PROBLEM REQUIREMENTS: How many lines in the records below contain the string "hole", matching case exactly? Reply with the number alone.

MATERIAL TO PROCESS:
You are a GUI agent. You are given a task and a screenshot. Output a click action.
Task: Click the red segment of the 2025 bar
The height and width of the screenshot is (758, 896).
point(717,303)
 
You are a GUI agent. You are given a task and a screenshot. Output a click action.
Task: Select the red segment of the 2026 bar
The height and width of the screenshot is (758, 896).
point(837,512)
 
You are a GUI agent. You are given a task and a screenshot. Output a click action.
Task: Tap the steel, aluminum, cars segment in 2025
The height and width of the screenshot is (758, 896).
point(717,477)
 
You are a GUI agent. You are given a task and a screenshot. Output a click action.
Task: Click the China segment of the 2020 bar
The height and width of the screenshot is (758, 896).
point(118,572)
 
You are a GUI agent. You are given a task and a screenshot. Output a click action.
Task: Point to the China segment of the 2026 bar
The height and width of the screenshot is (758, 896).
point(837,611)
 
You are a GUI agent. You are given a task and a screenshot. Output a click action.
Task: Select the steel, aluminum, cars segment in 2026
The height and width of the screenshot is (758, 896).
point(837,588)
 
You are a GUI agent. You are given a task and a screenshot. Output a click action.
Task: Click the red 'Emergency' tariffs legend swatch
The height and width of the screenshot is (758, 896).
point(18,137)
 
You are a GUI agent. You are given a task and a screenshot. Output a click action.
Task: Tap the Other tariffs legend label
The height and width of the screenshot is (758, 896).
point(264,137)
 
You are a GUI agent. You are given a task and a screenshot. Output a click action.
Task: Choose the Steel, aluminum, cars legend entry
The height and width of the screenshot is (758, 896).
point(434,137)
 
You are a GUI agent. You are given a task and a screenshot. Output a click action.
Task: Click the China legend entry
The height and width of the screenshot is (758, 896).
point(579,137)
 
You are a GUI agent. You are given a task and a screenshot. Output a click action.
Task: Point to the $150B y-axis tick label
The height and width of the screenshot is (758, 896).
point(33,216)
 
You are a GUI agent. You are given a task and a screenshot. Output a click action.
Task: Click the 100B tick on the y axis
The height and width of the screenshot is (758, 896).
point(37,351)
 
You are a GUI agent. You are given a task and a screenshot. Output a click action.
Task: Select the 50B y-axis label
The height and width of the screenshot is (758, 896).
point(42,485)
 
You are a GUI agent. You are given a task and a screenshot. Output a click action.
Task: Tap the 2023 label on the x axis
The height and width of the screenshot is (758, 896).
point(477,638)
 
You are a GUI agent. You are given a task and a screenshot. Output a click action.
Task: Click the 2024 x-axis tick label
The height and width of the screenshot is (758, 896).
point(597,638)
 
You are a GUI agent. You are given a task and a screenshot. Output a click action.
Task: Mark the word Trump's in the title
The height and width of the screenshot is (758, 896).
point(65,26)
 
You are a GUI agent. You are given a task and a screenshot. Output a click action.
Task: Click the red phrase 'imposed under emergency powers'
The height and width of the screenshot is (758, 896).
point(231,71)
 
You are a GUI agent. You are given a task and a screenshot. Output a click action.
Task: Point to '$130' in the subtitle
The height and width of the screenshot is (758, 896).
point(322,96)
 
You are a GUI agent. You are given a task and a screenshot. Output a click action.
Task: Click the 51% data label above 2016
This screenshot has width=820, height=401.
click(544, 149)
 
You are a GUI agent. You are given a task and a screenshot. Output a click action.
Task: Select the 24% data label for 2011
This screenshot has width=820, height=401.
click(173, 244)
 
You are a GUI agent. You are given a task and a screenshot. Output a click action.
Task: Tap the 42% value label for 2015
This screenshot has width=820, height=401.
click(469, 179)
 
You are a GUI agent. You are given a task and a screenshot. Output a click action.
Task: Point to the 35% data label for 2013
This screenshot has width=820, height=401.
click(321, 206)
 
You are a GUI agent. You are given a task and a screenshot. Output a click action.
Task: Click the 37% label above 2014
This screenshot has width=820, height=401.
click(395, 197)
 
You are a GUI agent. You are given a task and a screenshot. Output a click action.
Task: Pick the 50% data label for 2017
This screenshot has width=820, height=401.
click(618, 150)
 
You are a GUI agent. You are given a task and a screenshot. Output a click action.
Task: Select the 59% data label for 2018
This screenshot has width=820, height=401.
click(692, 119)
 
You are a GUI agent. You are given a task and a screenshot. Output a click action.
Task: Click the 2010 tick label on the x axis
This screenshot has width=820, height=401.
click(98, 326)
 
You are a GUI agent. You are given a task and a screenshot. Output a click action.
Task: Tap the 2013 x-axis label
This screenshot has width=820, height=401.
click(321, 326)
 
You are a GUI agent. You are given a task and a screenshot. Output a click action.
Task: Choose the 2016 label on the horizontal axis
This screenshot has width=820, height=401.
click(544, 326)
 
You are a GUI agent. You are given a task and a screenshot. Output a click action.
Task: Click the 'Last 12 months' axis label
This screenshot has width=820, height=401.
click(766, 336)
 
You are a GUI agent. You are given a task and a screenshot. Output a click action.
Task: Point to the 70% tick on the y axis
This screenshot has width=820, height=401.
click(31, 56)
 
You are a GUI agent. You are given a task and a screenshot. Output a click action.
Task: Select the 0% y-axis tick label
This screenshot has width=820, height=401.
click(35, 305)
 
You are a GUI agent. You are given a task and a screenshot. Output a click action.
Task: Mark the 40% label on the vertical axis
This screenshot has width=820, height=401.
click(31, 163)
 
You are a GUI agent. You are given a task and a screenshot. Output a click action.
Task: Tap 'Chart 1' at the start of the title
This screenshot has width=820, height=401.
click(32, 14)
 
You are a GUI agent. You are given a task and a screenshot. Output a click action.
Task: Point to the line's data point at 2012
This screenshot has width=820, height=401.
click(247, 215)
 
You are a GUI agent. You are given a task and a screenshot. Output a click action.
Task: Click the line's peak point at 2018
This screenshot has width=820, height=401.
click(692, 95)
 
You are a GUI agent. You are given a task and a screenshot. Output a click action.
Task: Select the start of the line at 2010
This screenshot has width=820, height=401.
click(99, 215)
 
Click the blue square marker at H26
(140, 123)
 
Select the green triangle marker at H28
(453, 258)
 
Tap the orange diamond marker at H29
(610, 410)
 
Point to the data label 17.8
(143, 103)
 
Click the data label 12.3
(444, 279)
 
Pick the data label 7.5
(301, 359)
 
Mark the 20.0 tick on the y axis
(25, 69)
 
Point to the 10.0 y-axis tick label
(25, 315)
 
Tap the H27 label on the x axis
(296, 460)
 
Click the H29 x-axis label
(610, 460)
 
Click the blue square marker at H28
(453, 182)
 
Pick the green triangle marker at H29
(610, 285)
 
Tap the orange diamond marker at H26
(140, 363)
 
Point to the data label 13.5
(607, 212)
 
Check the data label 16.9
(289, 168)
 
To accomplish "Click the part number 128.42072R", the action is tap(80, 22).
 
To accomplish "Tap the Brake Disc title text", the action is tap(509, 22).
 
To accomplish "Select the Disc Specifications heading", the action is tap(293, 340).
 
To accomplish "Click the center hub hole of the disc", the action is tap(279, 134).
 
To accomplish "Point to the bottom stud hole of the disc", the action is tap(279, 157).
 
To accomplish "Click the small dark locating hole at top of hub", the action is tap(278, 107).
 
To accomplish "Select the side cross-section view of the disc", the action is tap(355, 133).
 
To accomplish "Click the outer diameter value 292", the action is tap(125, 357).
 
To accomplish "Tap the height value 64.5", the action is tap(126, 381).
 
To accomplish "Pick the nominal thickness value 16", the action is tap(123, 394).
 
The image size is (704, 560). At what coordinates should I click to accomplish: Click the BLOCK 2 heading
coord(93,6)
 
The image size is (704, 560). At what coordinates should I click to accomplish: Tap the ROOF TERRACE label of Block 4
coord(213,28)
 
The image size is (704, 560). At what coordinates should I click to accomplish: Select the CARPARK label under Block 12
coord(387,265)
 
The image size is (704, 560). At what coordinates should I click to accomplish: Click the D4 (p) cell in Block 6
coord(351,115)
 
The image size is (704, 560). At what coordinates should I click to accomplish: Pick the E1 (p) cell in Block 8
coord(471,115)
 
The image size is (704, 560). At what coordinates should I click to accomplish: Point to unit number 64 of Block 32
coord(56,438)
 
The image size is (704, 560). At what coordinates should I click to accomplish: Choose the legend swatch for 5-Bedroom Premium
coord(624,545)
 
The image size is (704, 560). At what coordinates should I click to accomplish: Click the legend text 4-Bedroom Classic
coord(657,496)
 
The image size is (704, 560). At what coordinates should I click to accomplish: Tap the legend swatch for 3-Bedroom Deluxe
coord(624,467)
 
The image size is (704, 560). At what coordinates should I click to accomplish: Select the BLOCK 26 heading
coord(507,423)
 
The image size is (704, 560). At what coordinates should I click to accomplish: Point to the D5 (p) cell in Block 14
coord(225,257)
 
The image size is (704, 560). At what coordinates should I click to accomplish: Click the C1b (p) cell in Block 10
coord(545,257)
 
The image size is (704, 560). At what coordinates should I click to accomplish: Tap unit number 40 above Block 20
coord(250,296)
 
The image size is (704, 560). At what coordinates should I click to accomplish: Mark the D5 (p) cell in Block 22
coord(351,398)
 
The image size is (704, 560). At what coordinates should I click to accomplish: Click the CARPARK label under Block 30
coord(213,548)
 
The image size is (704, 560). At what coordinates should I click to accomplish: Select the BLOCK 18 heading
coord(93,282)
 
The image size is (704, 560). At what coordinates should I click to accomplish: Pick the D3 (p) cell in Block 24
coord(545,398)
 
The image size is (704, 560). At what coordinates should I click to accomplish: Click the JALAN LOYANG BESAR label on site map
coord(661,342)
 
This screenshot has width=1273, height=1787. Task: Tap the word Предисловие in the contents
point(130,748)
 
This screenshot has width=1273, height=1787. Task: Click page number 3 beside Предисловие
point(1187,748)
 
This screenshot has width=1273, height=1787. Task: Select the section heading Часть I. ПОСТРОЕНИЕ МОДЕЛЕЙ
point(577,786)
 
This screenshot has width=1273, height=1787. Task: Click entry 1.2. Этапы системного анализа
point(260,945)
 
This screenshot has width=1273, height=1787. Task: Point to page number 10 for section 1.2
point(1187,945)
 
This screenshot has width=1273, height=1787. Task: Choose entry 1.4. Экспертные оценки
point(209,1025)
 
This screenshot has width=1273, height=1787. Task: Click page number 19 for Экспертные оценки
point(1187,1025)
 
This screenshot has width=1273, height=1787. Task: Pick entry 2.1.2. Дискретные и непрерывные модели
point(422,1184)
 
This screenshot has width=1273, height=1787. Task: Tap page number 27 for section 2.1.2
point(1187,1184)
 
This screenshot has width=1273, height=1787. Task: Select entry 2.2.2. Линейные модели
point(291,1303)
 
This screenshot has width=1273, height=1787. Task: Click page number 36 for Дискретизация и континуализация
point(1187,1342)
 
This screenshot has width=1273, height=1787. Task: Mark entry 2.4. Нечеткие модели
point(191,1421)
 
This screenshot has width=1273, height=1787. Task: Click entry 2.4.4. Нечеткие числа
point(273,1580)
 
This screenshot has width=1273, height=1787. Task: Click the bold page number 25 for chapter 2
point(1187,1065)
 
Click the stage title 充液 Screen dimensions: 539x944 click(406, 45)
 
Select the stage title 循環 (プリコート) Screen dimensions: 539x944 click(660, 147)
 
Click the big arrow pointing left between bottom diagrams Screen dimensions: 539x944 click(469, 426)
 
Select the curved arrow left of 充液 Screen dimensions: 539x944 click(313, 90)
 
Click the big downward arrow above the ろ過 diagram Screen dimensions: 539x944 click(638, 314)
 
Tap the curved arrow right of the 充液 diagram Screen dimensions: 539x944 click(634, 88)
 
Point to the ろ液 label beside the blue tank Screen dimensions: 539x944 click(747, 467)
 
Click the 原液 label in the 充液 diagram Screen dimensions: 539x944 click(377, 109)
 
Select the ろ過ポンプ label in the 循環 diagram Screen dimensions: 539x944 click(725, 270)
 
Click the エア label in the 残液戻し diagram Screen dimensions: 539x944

WRITTEN SOLUTION: 3